Bullet Ballet (Shinya Tsukamoto, 1998)
Years after his breakthrough film Tetsuo, you can still smell Shinya Tsukamoto's famous fetish with metal --- this time, with the elusive gun (a rare commodity in Japan since owning one is restricted there). The allure of securing one replaces the love for the girlfriend who killed herself upon gaining access to the prohibited weapon. Cash is exchanged; research is voluminous; and marriage licenses are signed; all in order to secure a gun. Tsukamoto, ever the visualist, creates a montage wherein the gun is played with, quite seductively and lovingly, against the formidable light and creating shadows that somewhat remind you of rock and roll erotica.
The quest for a gun lands Goda (Tsukamoto), the corporate bum, in the middle of a gang war. Youth with pointless ambition are occupying the underbellies of Tokyo with their arsenal of home-made weapons (baseball bats covered with nails, lead tubes, etc.). His professional demeanor, an unsure yet desperate step towards the underground, turns him into the ideal target for their street side bullying. The lone princess of the gang Chisato (Kirina Mano) counters the metal fetish with her own set of irresistible pheromones. It's not exactly the formula for hot and steamy sexual encounters as we're talking about speed-addicted youngsters and Tsukamoto's weird sense of romanticism here. The most we get are artsy moments of ennui shared in quiet, sometimes violent but always dispassionate fashion.
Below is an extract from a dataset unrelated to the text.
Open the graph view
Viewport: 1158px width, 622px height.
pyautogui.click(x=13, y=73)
Tsukamoto's black and white palette gives a metallic resonance to the hyper-urban affairs. When his camera is still, it almost evokes Japanese cinema of the 50's and 60's with Oshima's directionless youth and Imamura's angry citizens. Then, Tsukamoto convenes his trademark style of on screen mayhem; always accompanied by tight spaces representative of the iron tubes he has become so fond of. There are always extremes in Tsukamoto's filmmaking; the quiet moments are always disrupted by a sudden burst of violence. He takes it to the next level when he counters a three-way chase in the cramped alleyways of Tokyo with Chisato in an ecstatic moment of high-class fantasy in Goda's fully-furnished apartment; of taking calls and living the affluent life.
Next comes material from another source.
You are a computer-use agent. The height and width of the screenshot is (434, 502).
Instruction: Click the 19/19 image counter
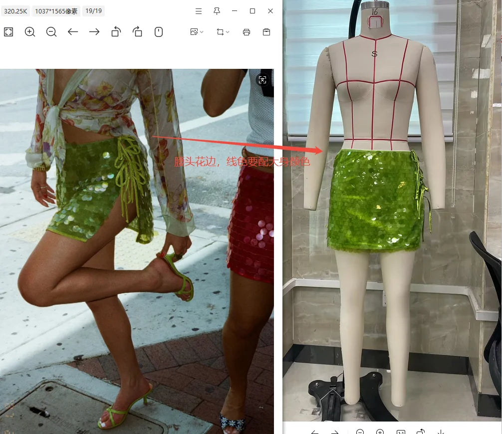pyautogui.click(x=93, y=11)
The metaphor Tsukamoto plays is one of class discontent. The gang-bangers wants to eke out a future from their unlikely lives yet are bound by the codes of honor their group has. They are disgusted by the corporate whores, yet realize the inevitability of them being whores themselves. It's a futile rebellion that will eventually die. Goda's dilemma is much more novel. His intention is to supplant his corporate lifestyle with the live-free and die-free motto of those street urchins he is trained to loathe (and in a way, adore). Initially, the match-up results in broken bones and bloodied faces but as temperatures ease and the distinctions are revealed as merely nominal, similarities pave a semblance of repressed fondness.
The title tricks you to expecting encounters of John Woo or Ringo Lam-caliber. Bullet Ballet is indeed kinetic, but not in a sense that violence is depicted in an operatic manner. One can probably assume that Tsukamoto's bullet ballet alludes to that elusive romanticism that floats and flickers on the volatile surface of Tsukamoto's art form which is all about steel, blood, and noise. Those silent moments of disconnected near-romantic gazes or dormant ambitions to escape the edgy life are the adagio to the otherwise rust-infested madness of Tsukamoto's urban nightmares.